■ WHAT TO DO ■
Update the data below by replacing every "How do I perform" with "How can I perform" and leaving everything else unchanged.

---- EXERCISE DATA

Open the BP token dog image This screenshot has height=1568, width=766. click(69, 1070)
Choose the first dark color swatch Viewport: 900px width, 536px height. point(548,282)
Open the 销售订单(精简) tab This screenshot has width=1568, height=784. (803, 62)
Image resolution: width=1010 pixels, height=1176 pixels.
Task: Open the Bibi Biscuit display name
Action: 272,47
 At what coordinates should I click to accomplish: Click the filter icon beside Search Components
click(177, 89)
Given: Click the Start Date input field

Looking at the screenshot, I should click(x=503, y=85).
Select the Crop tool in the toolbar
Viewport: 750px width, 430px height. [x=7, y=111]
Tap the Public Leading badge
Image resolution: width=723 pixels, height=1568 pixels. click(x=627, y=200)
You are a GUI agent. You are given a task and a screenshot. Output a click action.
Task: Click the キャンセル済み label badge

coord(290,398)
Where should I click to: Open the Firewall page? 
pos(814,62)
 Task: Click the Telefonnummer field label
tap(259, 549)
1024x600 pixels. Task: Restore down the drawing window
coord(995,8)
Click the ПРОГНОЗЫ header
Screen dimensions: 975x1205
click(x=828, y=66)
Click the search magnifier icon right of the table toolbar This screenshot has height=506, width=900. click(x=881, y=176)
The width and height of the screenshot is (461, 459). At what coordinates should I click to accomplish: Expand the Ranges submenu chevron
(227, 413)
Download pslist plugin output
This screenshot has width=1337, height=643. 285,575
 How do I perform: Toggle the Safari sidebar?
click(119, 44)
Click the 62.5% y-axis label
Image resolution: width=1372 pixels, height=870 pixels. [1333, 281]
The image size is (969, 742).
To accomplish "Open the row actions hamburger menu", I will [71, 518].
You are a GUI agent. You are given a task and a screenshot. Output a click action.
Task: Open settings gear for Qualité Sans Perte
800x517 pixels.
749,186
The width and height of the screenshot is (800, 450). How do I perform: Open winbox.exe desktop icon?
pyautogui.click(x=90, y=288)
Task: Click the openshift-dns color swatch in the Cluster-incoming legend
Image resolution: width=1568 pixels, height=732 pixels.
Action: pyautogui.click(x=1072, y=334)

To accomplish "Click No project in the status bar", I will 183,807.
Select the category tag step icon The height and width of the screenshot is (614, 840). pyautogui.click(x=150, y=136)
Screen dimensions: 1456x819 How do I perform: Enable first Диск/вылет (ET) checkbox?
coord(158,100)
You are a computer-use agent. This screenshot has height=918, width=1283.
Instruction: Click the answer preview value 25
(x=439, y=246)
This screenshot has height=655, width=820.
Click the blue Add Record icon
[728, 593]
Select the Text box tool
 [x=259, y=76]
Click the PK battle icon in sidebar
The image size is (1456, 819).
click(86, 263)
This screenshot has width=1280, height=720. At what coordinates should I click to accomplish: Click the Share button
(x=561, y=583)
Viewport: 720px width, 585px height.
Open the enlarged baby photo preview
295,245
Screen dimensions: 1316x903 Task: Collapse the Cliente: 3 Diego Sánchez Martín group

--------

■ FINISHED EXERCISE ■
Open the BP token dog image This screenshot has height=1568, width=766. click(69, 1070)
Choose the first dark color swatch Viewport: 900px width, 536px height. point(548,282)
Open the 销售订单(精简) tab This screenshot has width=1568, height=784. (803, 62)
Image resolution: width=1010 pixels, height=1176 pixels.
Task: Open the Bibi Biscuit display name
Action: 272,47
 At what coordinates should I click to accomplish: Click the filter icon beside Search Components
click(177, 89)
Given: Click the Start Date input field

Looking at the screenshot, I should click(x=503, y=85).
Select the Crop tool in the toolbar
Viewport: 750px width, 430px height. [x=7, y=111]
Tap the Public Leading badge
Image resolution: width=723 pixels, height=1568 pixels. click(x=627, y=200)
You are a GUI agent. You are given a task and a screenshot. Output a click action.
Task: Click the キャンセル済み label badge

coord(290,398)
Where should I click to: Open the Firewall page? 
pos(814,62)
 Task: Click the Telefonnummer field label
tap(259, 549)
1024x600 pixels. Task: Restore down the drawing window
coord(995,8)
Click the ПРОГНОЗЫ header
Screen dimensions: 975x1205
click(x=828, y=66)
Click the search magnifier icon right of the table toolbar This screenshot has height=506, width=900. click(x=881, y=176)
The width and height of the screenshot is (461, 459). At what coordinates should I click to accomplish: Expand the Ranges submenu chevron
(227, 413)
Download pslist plugin output
This screenshot has width=1337, height=643. 285,575
 How can I perform: Toggle the Safari sidebar?
click(119, 44)
Click the 62.5% y-axis label
Image resolution: width=1372 pixels, height=870 pixels. [1333, 281]
The image size is (969, 742).
To accomplish "Open the row actions hamburger menu", I will [71, 518].
You are a GUI agent. You are given a task and a screenshot. Output a click action.
Task: Open settings gear for Qualité Sans Perte
800x517 pixels.
749,186
The width and height of the screenshot is (800, 450). How can I perform: Open winbox.exe desktop icon?
pyautogui.click(x=90, y=288)
Task: Click the openshift-dns color swatch in the Cluster-incoming legend
Image resolution: width=1568 pixels, height=732 pixels.
Action: pyautogui.click(x=1072, y=334)

To accomplish "Click No project in the status bar", I will 183,807.
Select the category tag step icon The height and width of the screenshot is (614, 840). pyautogui.click(x=150, y=136)
Screen dimensions: 1456x819 How can I perform: Enable first Диск/вылет (ET) checkbox?
coord(158,100)
You are a computer-use agent. This screenshot has height=918, width=1283.
Instruction: Click the answer preview value 25
(x=439, y=246)
This screenshot has height=655, width=820.
Click the blue Add Record icon
[728, 593]
Select the Text box tool
 [x=259, y=76]
Click the PK battle icon in sidebar
The image size is (1456, 819).
click(86, 263)
This screenshot has width=1280, height=720. At what coordinates should I click to accomplish: Click the Share button
(x=561, y=583)
Viewport: 720px width, 585px height.
Open the enlarged baby photo preview
295,245
Screen dimensions: 1316x903 Task: Collapse the Cliente: 3 Diego Sánchez Martín group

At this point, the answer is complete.